[WHAT YOU HAVE TO DO] Transcribe each entry so that it matches the original exactly.

TASK DATA START

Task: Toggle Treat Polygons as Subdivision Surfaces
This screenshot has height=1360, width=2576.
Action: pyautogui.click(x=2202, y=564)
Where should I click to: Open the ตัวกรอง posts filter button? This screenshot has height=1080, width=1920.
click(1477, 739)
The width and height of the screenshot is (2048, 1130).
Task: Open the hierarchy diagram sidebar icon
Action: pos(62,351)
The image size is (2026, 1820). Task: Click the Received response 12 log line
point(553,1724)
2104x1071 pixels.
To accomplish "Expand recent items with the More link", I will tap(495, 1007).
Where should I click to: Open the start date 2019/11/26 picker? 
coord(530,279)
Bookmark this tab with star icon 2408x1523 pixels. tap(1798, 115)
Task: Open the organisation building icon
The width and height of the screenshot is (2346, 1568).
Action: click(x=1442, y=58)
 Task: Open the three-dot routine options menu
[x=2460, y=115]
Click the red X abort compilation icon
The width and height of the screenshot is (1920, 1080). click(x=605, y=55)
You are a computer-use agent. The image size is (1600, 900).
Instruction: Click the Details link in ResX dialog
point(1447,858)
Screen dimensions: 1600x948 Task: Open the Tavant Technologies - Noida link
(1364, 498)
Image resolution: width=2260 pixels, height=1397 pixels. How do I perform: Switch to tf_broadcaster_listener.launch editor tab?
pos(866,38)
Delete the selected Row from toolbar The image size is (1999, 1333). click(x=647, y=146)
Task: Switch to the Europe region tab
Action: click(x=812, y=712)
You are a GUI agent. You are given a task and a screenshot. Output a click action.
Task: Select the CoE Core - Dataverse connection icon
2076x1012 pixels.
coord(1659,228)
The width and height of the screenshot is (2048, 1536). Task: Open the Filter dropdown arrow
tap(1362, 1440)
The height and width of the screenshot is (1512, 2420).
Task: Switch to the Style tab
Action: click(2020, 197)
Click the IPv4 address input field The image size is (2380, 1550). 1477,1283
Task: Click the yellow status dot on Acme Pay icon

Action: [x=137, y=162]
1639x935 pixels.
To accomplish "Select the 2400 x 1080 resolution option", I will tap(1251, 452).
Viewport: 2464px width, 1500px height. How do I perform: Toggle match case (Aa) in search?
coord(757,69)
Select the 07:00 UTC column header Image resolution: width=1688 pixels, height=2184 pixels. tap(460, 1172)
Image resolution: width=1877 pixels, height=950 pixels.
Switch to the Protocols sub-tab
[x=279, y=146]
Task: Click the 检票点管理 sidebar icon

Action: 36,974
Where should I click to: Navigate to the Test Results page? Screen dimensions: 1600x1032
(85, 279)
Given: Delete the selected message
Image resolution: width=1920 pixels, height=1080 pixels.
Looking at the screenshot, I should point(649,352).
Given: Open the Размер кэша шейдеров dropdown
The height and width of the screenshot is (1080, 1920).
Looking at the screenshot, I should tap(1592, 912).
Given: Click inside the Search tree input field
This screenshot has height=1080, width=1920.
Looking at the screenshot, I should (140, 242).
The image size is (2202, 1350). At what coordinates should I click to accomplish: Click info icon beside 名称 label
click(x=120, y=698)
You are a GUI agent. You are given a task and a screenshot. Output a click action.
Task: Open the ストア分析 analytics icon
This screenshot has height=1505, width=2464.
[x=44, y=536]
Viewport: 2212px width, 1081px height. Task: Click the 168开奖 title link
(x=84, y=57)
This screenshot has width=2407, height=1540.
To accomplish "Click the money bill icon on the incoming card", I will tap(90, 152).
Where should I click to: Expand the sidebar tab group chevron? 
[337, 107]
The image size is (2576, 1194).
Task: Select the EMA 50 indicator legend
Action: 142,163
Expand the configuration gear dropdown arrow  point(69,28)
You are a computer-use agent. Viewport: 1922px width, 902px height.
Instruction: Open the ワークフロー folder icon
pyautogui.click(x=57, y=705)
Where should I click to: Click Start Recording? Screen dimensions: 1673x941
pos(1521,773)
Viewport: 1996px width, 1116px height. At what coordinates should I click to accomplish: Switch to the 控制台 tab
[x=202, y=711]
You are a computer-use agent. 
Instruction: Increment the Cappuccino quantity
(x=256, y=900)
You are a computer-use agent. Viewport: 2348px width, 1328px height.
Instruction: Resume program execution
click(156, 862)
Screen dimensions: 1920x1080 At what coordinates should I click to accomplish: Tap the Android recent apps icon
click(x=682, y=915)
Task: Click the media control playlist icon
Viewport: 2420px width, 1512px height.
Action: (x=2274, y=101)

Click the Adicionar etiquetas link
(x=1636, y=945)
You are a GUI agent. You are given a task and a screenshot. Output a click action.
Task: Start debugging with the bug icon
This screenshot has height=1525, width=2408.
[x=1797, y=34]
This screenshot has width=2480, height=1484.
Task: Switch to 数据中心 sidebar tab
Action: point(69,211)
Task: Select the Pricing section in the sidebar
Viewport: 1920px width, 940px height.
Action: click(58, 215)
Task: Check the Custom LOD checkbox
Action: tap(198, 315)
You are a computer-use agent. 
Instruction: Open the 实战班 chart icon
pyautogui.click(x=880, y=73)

TASK DATA END

[WRITTEN RESPONSE]
Task: Toggle Treat Polygons as Subdivision Surfaces
This screenshot has height=1360, width=2576.
Action: pyautogui.click(x=2202, y=564)
Where should I click to: Open the ตัวกรอง posts filter button? This screenshot has height=1080, width=1920.
click(1477, 739)
The width and height of the screenshot is (2048, 1130).
Task: Open the hierarchy diagram sidebar icon
Action: pos(62,351)
The image size is (2026, 1820). Task: Click the Received response 12 log line
point(553,1724)
2104x1071 pixels.
To accomplish "Expand recent items with the More link", I will tap(495, 1007).
Where should I click to: Open the start date 2019/11/26 picker? 
coord(530,279)
Bookmark this tab with star icon 2408x1523 pixels. tap(1798, 115)
Task: Open the organisation building icon
The width and height of the screenshot is (2346, 1568).
Action: click(x=1442, y=58)
 Task: Open the three-dot routine options menu
[x=2460, y=115]
Click the red X abort compilation icon
The width and height of the screenshot is (1920, 1080). click(x=605, y=55)
You are a computer-use agent. The image size is (1600, 900).
Instruction: Click the Details link in ResX dialog
point(1447,858)
Screen dimensions: 1600x948 Task: Open the Tavant Technologies - Noida link
(1364, 498)
Image resolution: width=2260 pixels, height=1397 pixels. How do I perform: Switch to tf_broadcaster_listener.launch editor tab?
pos(866,38)
Delete the selected Row from toolbar The image size is (1999, 1333). click(x=647, y=146)
Task: Switch to the Europe region tab
Action: click(x=812, y=712)
You are a GUI agent. You are given a task and a screenshot. Output a click action.
Task: Select the CoE Core - Dataverse connection icon
2076x1012 pixels.
coord(1659,228)
The width and height of the screenshot is (2048, 1536). Task: Open the Filter dropdown arrow
tap(1362, 1440)
The height and width of the screenshot is (1512, 2420).
Task: Switch to the Style tab
Action: click(2020, 197)
Click the IPv4 address input field The image size is (2380, 1550). 1477,1283
Task: Click the yellow status dot on Acme Pay icon

Action: [x=137, y=162]
1639x935 pixels.
To accomplish "Select the 2400 x 1080 resolution option", I will tap(1251, 452).
Viewport: 2464px width, 1500px height. How do I perform: Toggle match case (Aa) in search?
coord(757,69)
Select the 07:00 UTC column header Image resolution: width=1688 pixels, height=2184 pixels. tap(460, 1172)
Image resolution: width=1877 pixels, height=950 pixels.
Switch to the Protocols sub-tab
[x=279, y=146]
Task: Click the 检票点管理 sidebar icon

Action: 36,974
Where should I click to: Navigate to the Test Results page? Screen dimensions: 1600x1032
(85, 279)
Given: Delete the selected message
Image resolution: width=1920 pixels, height=1080 pixels.
Looking at the screenshot, I should point(649,352).
Given: Open the Размер кэша шейдеров dropdown
The height and width of the screenshot is (1080, 1920).
Looking at the screenshot, I should tap(1592, 912).
Given: Click inside the Search tree input field
This screenshot has height=1080, width=1920.
Looking at the screenshot, I should (140, 242).
The image size is (2202, 1350). At what coordinates should I click to accomplish: Click info icon beside 名称 label
click(x=120, y=698)
You are a GUI agent. You are given a task and a screenshot. Output a click action.
Task: Open the ストア分析 analytics icon
This screenshot has height=1505, width=2464.
[x=44, y=536]
Viewport: 2212px width, 1081px height. Task: Click the 168开奖 title link
(x=84, y=57)
This screenshot has width=2407, height=1540.
To accomplish "Click the money bill icon on the incoming card", I will tap(90, 152).
Where should I click to: Expand the sidebar tab group chevron? 
[337, 107]
The image size is (2576, 1194).
Task: Select the EMA 50 indicator legend
Action: 142,163
Expand the configuration gear dropdown arrow  point(69,28)
You are a computer-use agent. Viewport: 1922px width, 902px height.
Instruction: Open the ワークフロー folder icon
pyautogui.click(x=57, y=705)
Where should I click to: Click Start Recording? Screen dimensions: 1673x941
pos(1521,773)
Viewport: 1996px width, 1116px height. At what coordinates should I click to accomplish: Switch to the 控制台 tab
[x=202, y=711]
You are a computer-use agent. 
Instruction: Increment the Cappuccino quantity
(x=256, y=900)
You are a computer-use agent. Viewport: 2348px width, 1328px height.
Instruction: Resume program execution
click(156, 862)
Screen dimensions: 1920x1080 At what coordinates should I click to accomplish: Tap the Android recent apps icon
click(x=682, y=915)
Task: Click the media control playlist icon
Viewport: 2420px width, 1512px height.
Action: (x=2274, y=101)

Click the Adicionar etiquetas link
(x=1636, y=945)
You are a GUI agent. You are given a task and a screenshot. Output a click action.
Task: Start debugging with the bug icon
This screenshot has height=1525, width=2408.
[x=1797, y=34]
This screenshot has width=2480, height=1484.
Task: Switch to 数据中心 sidebar tab
Action: point(69,211)
Task: Select the Pricing section in the sidebar
Viewport: 1920px width, 940px height.
Action: click(58, 215)
Task: Check the Custom LOD checkbox
Action: tap(198, 315)
You are a computer-use agent. 
Instruction: Open the 实战班 chart icon
pyautogui.click(x=880, y=73)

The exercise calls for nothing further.